Published online by Cambridge University Press: 29 May 2025
We study 2-player impartial games of the form take-away which produce Ppositions (second player winning positions) corresponding to complementary Beatty sequences, given by the continued fractions (1; k, 1, k, 1, …) and (k+1; k, 1, k, 1, …). Our problem is the opposite of the main field of research in this area, which is to, given a game, understand its set of P-positions. We are rather given a set of (candidate) P-positions and look for “simple” rules. Our rules satisfy two criteria, they are given by a closed formula and they are invariant, that is, the available moves do not depend on the position played from (for all options with nonnegative coordinates).
1. Introduction
This paper uses ideas from combinatorial game theory, Beatty sequences, and Sturmian words. We have in many cases given the pertinent information in this paper, but have chosen to omit some material on these subjects. The reader who wishes to have more background information on certain topics is directed to the following references.

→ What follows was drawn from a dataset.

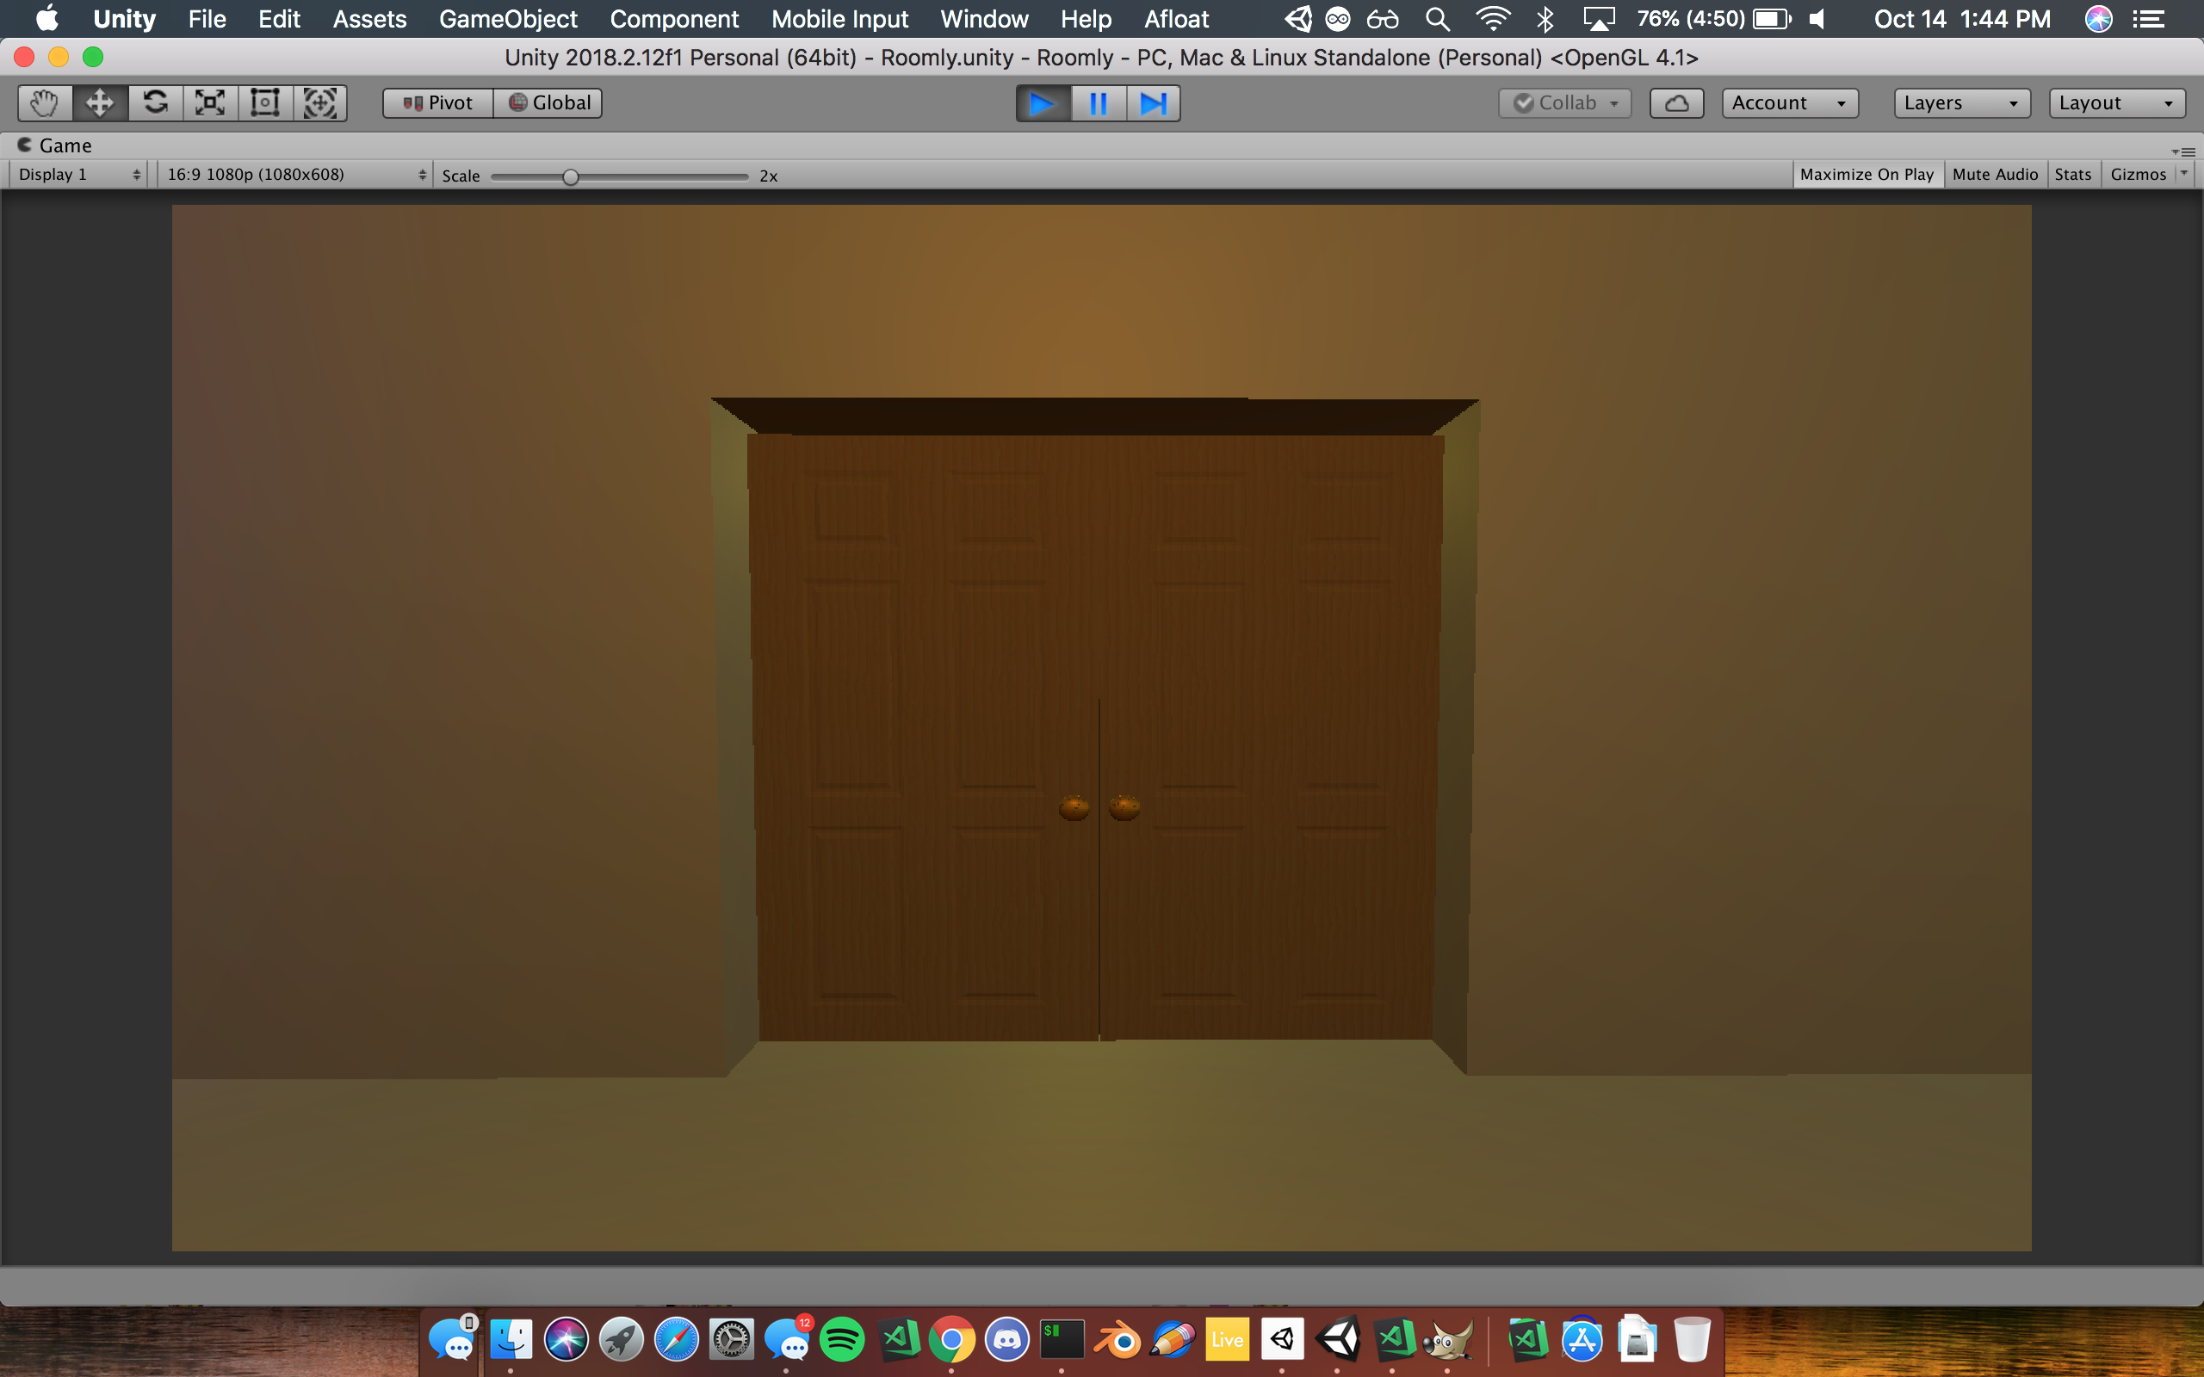Toggle Maximize On Play
The width and height of the screenshot is (2204, 1377).
(1866, 174)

For standard terminology of impartial removal games on heaps of tokens, see [WW]; for Beatty sequences, see [B]; for k-Wythoff Nim, see [W; F]; for Sturmian words, see [L]; and for continued fractions, see [K].
Our problem is an inverse to that of the main field of research, which for a given an impartial ruleset Γ, (for example, Γ = k-Wythoff Nim) is to determine the P-positions of Γ (within reasonable time-complexity). Here we rather start with a particular (candidate) set of P-positions and search for “simple” game rules. Let us explain the setting.

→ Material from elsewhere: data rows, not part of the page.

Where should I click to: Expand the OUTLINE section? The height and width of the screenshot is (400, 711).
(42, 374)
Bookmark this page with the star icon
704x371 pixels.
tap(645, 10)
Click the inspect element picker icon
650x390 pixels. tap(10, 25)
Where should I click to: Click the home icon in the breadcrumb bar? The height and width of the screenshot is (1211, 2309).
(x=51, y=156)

Throughout this paper, we will denote the position consisting of two heaps of x ≥ 0 and y ≥ 0 tokens as (x, y). When the values of x and y are known, we adopt the convention that x ≤ y, though in general we regard such a position as an unordered multiset, so we identify (y, x) with (x, y).
Similarly, we let the move (u, v) denote a removal of v >0 tokens from one of the heaps and u from the other, where 0≤u ≤v; thus from the position (x, y), the move (u, v) is ambiguous, being either (x, y)→(x −u, y −v), provided both x−u ≥0 and y−v ≥0, or (x, y)→(x−v, y−u), provided both x−v ≥0 and y −u ≥ 0.